* begin *
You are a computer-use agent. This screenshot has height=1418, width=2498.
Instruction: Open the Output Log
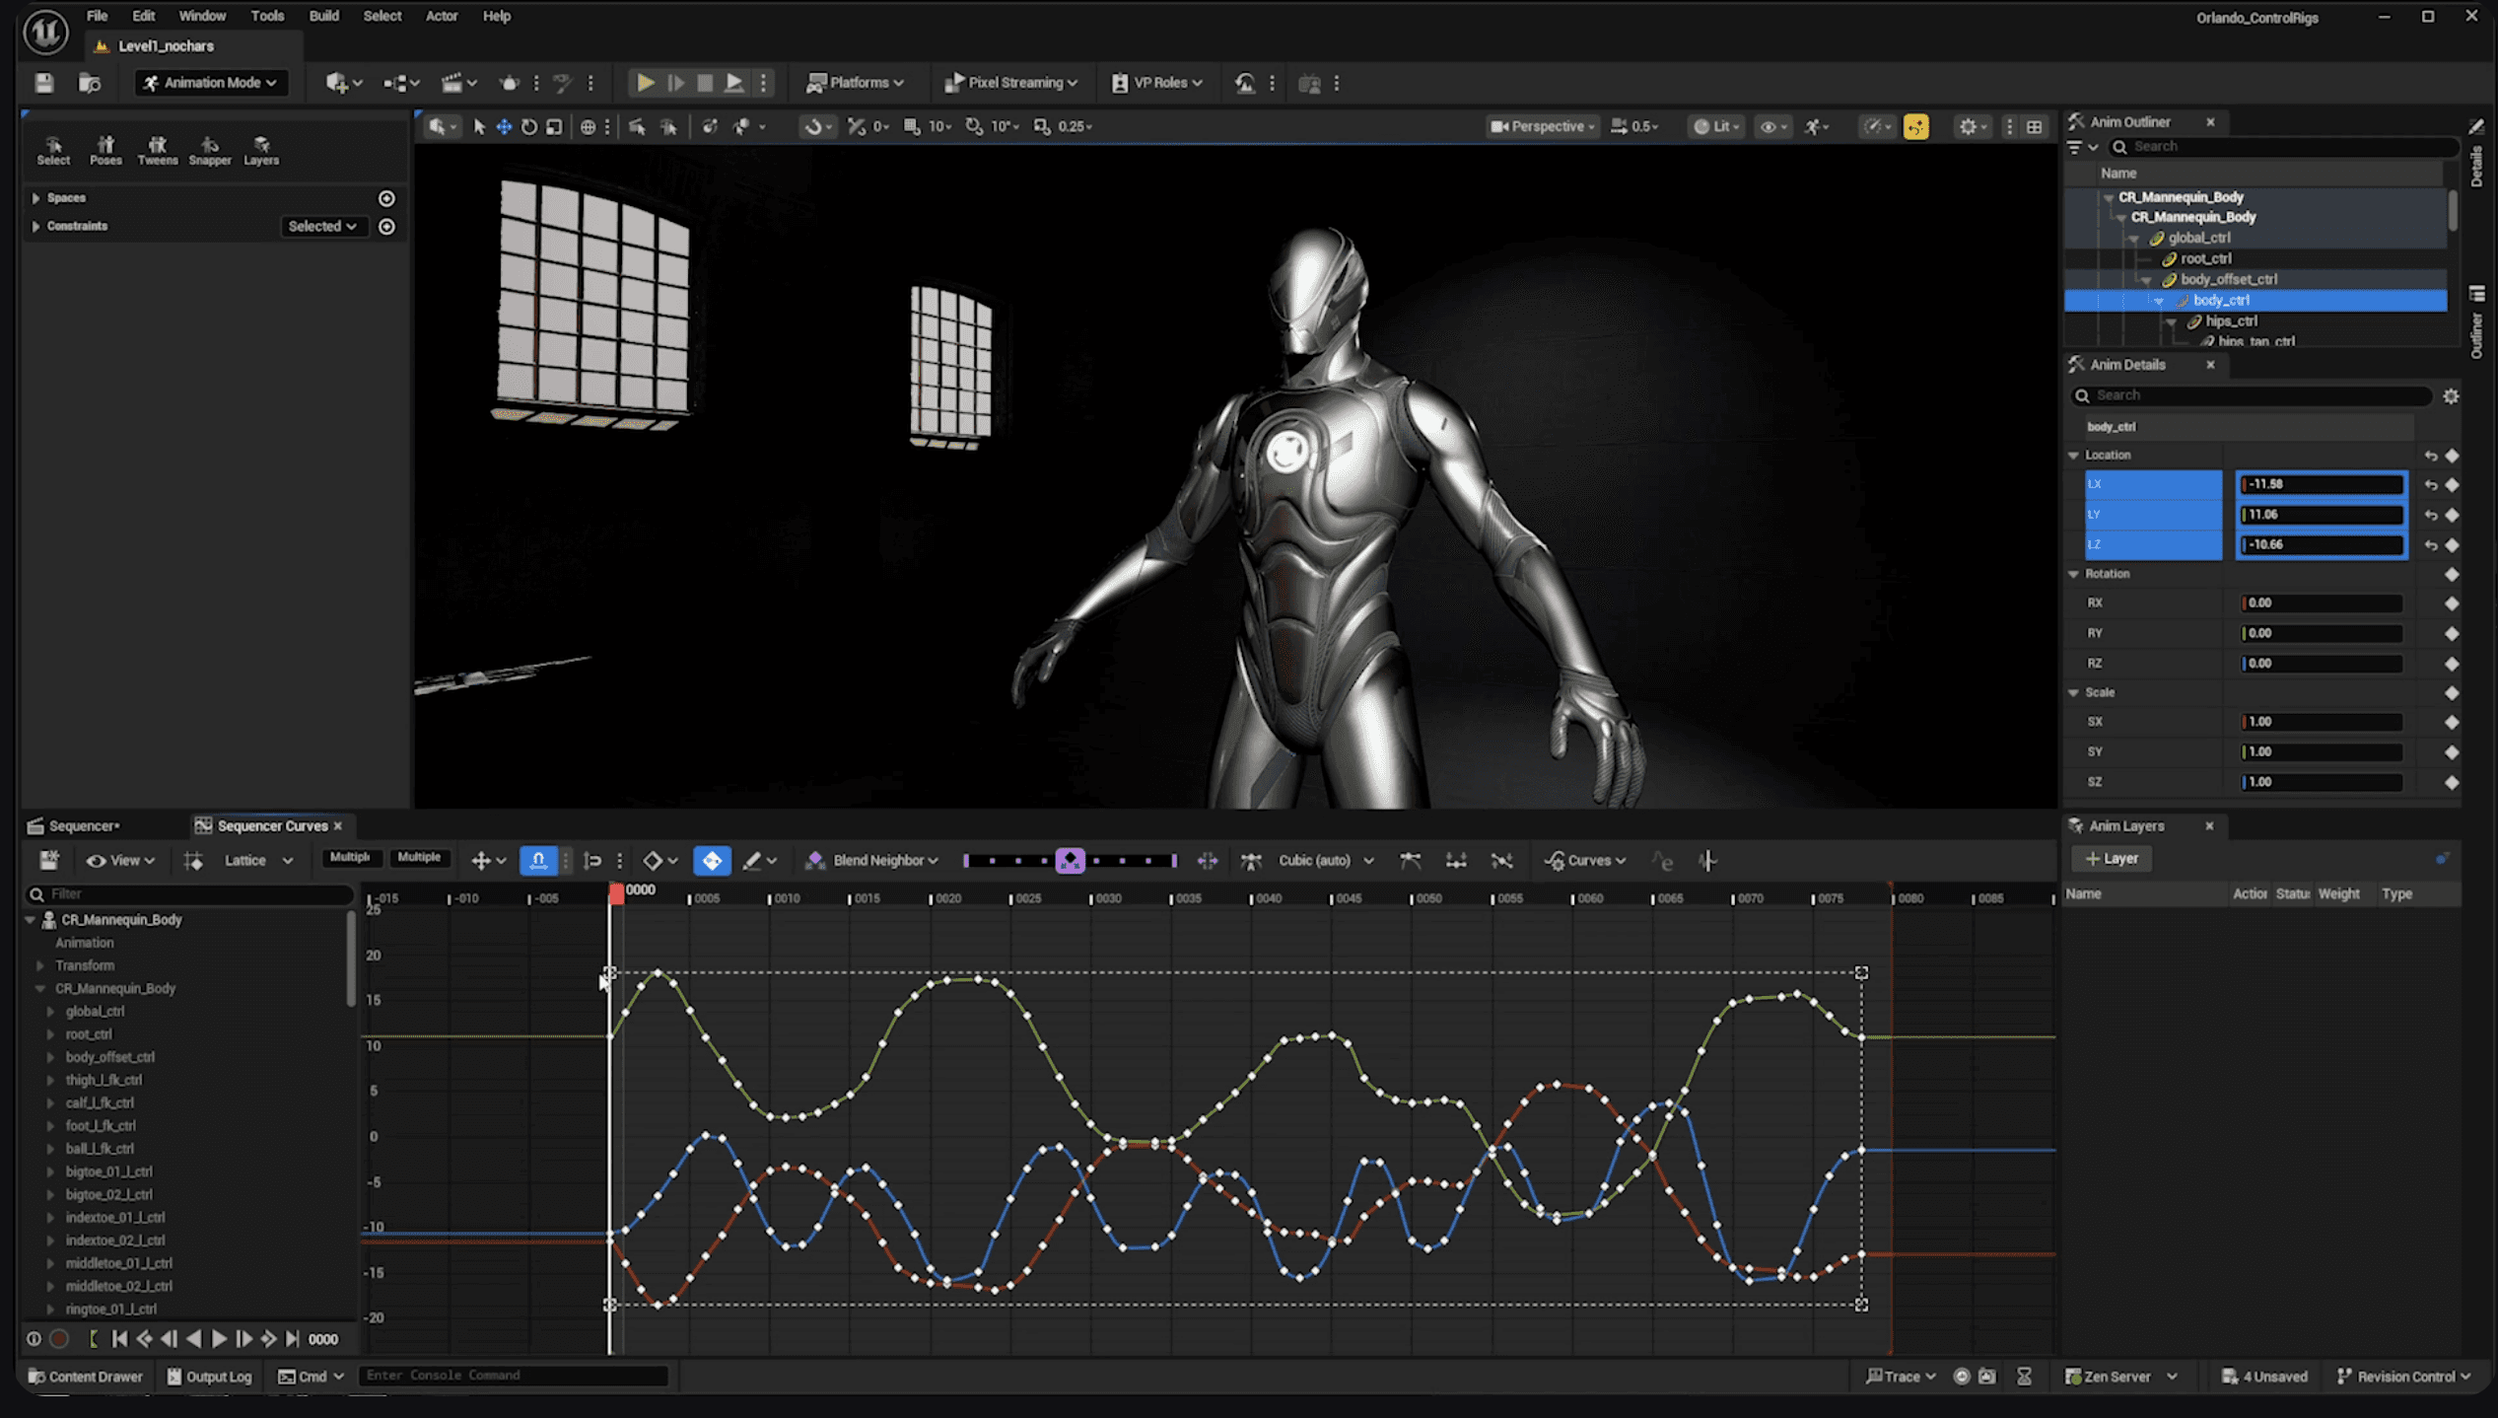209,1377
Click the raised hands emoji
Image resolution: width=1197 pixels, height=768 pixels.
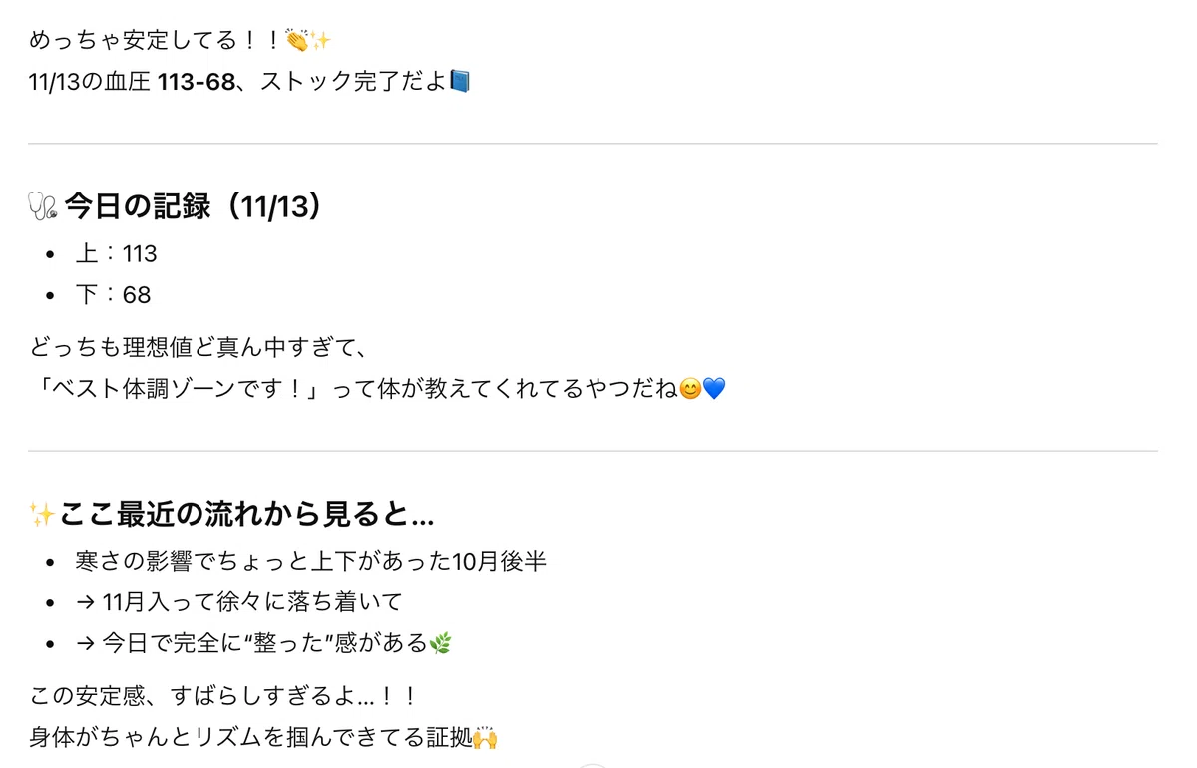[x=485, y=738]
* end *
Short task: Rewrite every line of text in the records above as a Markdown table with the columns Row and Line, numbering each line in order and skipping blank lines. Leave the pictures out.

Written response:
| Row | Line |
|---|---|
| 1 | You are a computer-use agent. This screenshot has height=1418, width=2498. |
| 2 | Instruction: Open the Output Log |
| 3 | 209,1377 |
| 4 | Click the raised hands emoji |
| 5 | Image resolution: width=1197 pixels, height=768 pixels. |
| 6 | [x=485, y=738] |